The use of antibiotics in the poultry industry to control
pathogenic infections, such as necrotic enteritis, has been banned
in some places due to concerns about consumer safety. In such
cases, Bacillus
spp. have been used to improve performance
through positive changes in intestinal microbiota. Bacillus
subtilis was added to a ME- and CP-reduced diet to
evaluate the effects of probiotic supplementation related to energy
and protein [44]. Poultry fed diets with reduced energy and protein
content showed a decreased in ADG and FCR. However, animals
fed diets with probiotics showed significant improvements in ADG
and FCR in the growing and finishing periods. These performance
improvements did not appear immediately; three weeks were
required for normal enzyme production that produced effects. A recent study by Jeong et al. & Kim et al. [25] found that
broilers fed a diet with B. subtilis C-3102 showed improved ADG
and FCR, however, there was no effect on meat quality. In this
study, Lactobacillus
counts in the cecum, ileum, and excreta were
significantly increased, and E. coli counts in the cecum and excreta
were decreased with dietary B. subtilis supplementation. Ahmed et al. [46] reported that ADG, ADFI, and FCR were
improved when broilers were fed a diet with a B. amyloliquefaciens
probiotic; serum IgG and IgA were also increased. Tang et al. [47] reported that laying hens fed a diet with B. amyloliquefaciens
commercial product for six weeks had better egg production,
eggshell strength, and eggshell thickness than hens that received a
non-supplemented diet. Bacillus
amyloliquefaciens has the ability to produce
extracellular enzymes, such as cellulose, α-amylases, protease,
and metalloproteases. Those enzymes can help to increase
the efficiency of digestion and absorption of nutrients [48].
Bacillus
amyloliquefaciens also produce bacteriocins, such as
subtilin, which have antibacterial effects against pathogenic
microorganisms [49].
Probiotics have been used to reduce NH3 emissions, improve
performance, and maintain livestock product safety in the poultry
industry, most commonly with a Bacillus
spp. complex. In one study,
a combination of Pichia guilliermondii, B. subtilis, and Lactobacillus
plantarum, at a ratio of 1:2:1, reduced NH3 gas emissions by 46%
in vitro test [50]. This probiotic complex significantly decreased
crude protein digestibility, pH, NH3-N, urease, and uricase activity.

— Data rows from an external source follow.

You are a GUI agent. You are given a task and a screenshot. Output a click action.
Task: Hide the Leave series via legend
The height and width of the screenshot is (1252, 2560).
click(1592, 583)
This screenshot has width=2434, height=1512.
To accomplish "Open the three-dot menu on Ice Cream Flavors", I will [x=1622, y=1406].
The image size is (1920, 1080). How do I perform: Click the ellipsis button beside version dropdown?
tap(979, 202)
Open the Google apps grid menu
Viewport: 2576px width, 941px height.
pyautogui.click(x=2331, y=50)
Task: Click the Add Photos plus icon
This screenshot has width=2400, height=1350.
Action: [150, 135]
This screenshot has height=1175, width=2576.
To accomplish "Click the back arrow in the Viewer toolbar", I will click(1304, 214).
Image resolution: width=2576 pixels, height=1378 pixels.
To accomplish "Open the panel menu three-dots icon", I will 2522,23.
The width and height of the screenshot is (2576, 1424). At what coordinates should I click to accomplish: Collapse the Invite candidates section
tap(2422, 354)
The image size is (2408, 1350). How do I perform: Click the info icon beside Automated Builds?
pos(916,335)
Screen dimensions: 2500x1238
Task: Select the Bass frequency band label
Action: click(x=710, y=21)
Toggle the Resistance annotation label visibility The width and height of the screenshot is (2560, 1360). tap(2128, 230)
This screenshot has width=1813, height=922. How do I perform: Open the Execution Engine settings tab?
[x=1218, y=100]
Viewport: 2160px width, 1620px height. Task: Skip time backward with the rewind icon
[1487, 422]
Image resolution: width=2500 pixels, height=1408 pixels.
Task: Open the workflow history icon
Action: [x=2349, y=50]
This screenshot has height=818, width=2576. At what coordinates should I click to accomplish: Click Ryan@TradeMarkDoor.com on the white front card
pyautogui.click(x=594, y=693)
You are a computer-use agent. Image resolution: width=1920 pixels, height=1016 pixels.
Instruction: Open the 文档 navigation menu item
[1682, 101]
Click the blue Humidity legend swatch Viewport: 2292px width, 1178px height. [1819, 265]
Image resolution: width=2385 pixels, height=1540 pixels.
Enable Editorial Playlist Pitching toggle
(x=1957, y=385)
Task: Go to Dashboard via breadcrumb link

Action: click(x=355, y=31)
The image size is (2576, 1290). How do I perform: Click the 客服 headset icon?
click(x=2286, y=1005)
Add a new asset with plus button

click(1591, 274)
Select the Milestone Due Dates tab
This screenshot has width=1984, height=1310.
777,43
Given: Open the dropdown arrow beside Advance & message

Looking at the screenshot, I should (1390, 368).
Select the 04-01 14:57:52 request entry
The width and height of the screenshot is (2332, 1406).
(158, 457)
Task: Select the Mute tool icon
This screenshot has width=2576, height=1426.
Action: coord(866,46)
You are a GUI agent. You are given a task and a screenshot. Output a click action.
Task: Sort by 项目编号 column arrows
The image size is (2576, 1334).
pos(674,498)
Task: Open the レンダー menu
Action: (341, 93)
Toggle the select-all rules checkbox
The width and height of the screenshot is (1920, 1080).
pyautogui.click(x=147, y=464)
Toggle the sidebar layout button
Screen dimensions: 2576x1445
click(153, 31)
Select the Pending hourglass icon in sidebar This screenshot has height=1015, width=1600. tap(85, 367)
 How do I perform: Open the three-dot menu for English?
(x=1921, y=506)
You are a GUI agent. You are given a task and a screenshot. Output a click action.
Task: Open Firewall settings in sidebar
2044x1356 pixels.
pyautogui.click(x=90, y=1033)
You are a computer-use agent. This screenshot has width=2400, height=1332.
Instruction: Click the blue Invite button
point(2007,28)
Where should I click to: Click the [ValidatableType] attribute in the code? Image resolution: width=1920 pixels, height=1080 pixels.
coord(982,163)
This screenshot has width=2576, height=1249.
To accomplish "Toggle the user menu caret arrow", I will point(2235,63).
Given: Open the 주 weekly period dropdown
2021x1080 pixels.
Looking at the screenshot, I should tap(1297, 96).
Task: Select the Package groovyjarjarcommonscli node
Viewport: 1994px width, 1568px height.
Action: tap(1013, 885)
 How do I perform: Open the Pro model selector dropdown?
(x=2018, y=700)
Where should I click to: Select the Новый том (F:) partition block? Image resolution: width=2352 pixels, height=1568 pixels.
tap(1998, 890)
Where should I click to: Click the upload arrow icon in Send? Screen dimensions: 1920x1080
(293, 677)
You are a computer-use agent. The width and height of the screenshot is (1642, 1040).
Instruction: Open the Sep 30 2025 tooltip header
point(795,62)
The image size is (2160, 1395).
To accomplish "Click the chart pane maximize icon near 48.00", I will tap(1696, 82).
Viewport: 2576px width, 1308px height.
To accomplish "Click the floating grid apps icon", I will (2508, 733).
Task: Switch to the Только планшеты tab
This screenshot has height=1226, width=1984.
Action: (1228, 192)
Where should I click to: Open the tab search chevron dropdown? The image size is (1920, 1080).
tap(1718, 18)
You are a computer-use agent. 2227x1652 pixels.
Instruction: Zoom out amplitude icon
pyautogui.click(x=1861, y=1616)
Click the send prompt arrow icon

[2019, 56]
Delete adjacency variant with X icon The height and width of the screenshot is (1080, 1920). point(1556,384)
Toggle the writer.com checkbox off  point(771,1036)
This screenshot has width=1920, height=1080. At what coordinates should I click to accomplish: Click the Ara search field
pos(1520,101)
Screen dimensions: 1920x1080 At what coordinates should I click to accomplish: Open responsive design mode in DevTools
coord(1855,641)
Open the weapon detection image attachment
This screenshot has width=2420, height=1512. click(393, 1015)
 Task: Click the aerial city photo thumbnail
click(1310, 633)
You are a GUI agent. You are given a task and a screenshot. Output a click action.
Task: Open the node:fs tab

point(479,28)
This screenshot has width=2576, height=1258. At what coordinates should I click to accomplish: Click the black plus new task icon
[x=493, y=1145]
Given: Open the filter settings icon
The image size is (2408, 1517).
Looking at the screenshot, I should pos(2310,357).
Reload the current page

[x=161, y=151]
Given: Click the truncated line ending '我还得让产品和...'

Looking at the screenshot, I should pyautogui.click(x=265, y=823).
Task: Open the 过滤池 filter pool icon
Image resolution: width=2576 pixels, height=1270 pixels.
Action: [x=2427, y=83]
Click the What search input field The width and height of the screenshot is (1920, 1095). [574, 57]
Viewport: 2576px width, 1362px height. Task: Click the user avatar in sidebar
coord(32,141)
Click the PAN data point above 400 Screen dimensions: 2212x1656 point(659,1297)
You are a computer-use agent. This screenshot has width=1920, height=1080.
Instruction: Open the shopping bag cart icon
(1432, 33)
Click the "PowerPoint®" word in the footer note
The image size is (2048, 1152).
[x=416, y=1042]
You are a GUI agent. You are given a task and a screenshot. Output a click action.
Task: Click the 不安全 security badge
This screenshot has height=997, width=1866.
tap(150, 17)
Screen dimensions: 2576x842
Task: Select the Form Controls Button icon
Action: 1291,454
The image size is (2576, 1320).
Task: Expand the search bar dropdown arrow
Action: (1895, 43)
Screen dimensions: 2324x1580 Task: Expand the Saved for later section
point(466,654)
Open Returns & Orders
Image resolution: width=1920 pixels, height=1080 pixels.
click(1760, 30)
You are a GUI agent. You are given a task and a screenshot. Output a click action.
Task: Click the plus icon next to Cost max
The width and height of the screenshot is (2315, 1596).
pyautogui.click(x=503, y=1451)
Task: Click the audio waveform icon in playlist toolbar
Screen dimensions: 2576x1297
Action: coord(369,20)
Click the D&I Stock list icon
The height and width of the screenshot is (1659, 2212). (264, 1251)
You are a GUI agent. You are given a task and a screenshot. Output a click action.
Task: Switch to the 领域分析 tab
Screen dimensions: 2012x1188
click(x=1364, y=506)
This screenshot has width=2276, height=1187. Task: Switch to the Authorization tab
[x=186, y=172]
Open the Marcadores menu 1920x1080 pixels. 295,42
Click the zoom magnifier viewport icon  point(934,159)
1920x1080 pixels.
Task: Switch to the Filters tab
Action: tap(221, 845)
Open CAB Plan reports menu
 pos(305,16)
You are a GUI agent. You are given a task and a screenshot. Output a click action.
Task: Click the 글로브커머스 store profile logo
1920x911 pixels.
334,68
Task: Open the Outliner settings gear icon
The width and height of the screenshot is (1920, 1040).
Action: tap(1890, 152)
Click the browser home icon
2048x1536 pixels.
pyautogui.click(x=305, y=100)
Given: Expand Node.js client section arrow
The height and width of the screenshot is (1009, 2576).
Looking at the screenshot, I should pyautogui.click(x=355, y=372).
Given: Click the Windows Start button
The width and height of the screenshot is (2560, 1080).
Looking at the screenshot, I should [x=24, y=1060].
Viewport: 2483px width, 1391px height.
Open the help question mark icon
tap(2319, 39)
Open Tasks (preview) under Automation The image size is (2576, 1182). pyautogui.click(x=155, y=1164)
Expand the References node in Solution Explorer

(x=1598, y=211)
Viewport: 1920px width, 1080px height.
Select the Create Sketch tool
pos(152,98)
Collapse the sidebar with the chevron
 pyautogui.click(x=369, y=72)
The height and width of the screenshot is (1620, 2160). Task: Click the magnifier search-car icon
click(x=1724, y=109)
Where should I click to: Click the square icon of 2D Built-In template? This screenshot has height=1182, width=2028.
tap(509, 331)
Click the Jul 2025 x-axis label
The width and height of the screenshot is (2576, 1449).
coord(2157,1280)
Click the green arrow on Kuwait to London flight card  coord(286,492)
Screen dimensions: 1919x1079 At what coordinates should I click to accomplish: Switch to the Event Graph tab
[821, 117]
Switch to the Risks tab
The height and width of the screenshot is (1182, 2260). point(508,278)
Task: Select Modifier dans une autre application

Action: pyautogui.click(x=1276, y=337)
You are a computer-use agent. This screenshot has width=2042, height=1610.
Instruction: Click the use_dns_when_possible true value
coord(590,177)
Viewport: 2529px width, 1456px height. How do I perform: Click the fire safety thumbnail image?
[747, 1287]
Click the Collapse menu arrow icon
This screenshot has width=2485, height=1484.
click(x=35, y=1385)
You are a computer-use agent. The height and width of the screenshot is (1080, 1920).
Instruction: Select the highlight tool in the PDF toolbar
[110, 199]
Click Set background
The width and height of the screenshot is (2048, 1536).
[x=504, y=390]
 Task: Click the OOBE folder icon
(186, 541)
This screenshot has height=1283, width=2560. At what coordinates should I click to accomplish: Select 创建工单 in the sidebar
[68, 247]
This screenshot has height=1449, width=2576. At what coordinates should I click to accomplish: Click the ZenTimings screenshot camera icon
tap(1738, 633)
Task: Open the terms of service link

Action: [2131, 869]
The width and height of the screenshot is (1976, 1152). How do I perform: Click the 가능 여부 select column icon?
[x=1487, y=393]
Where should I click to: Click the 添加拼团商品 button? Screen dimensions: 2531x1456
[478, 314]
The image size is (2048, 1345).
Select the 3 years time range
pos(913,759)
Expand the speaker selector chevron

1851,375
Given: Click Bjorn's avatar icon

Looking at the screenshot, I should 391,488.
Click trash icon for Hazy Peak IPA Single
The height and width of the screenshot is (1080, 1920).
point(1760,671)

Furthermore, the number of microorganisms responsible for
fermenting carbohydrates to produce short chain fatty acids was
increased.
In conclusion, dietary Bacillus
spp. probiotic supplementation
in monogastric animals can reduce NH3 and H2S production
depending on the conditions. In terms of performance, there
were various effects of supplementation level, viability, and
composition of probiotic species, diet formulation, age of animals,
livestock house environment, and so on. Nutrient digestibility can
be improved by the enzymes or bacteriocin produced by Bacillus
spp. In addition, supplementation with Bacillus
spp. can help reduce
fecal odor production, gas emission, and improve the performance
of monogastric animals. Additional studies of complex probiotics
that satisfy both odor reduction and performance requirements
for monogastric animals are recommended.